**WORK ORDER**
If a line of the data below holds the word "computer", list it.

** RECORDS SUPPLIED follows **

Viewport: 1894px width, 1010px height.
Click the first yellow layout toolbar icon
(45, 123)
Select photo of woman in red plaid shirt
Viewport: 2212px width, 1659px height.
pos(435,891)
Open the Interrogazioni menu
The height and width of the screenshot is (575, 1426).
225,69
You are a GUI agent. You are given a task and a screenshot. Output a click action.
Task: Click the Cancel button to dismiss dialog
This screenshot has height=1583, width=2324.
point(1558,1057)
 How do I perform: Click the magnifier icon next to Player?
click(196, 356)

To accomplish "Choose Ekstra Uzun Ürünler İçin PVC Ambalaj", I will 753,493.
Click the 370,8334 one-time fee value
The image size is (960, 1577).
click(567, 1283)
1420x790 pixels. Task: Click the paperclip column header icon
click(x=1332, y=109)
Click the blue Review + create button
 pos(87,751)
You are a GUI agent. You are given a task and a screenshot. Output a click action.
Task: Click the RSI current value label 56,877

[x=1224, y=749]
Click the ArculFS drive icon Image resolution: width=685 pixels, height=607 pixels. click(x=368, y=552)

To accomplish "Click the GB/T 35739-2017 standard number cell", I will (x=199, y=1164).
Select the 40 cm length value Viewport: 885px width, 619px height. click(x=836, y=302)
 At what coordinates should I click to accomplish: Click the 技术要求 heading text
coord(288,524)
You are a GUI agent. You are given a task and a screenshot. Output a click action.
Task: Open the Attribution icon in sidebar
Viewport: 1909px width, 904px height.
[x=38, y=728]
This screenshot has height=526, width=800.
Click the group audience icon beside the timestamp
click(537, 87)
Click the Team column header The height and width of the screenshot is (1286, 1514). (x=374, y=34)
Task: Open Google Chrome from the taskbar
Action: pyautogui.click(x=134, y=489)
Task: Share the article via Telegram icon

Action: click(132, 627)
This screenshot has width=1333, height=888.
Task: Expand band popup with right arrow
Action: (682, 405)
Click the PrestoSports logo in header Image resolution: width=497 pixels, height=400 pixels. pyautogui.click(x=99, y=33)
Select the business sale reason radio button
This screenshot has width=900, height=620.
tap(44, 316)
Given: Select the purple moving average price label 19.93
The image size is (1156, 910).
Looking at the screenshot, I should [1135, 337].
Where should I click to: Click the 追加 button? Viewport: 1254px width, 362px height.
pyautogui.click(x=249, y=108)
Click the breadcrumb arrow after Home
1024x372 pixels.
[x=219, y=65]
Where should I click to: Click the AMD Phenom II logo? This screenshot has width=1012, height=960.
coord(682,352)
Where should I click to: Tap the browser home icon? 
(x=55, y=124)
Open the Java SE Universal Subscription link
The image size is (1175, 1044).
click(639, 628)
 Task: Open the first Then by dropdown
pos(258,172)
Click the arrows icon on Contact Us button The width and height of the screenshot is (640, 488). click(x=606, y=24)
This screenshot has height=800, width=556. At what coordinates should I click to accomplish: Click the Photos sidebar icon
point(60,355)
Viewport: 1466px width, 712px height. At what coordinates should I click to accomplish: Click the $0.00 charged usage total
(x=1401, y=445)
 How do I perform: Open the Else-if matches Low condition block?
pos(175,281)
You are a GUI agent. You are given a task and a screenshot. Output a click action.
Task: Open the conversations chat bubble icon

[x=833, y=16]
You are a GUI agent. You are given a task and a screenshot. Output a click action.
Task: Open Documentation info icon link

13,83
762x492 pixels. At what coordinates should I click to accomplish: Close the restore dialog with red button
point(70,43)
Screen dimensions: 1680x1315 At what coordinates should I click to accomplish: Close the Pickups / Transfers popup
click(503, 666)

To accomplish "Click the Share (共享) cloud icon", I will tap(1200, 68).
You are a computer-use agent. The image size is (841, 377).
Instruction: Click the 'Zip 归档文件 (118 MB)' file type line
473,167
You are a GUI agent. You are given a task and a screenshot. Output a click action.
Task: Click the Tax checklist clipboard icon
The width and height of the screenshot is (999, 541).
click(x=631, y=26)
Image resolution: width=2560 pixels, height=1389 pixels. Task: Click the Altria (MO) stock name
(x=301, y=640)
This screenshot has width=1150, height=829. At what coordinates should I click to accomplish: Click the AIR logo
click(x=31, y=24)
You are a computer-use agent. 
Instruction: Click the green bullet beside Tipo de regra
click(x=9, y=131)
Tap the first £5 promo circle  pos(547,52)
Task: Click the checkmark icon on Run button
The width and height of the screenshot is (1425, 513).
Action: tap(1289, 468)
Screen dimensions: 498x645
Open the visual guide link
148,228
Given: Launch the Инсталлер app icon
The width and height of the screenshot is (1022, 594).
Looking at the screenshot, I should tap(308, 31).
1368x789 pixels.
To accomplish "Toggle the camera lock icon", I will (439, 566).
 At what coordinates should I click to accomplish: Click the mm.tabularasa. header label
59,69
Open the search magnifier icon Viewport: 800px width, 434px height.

** End of RECORDS SUPPLIED **

**ANSWER BELOW**
You are a computer-use agent. The image size is (841, 377).
You are a computer-use agent. 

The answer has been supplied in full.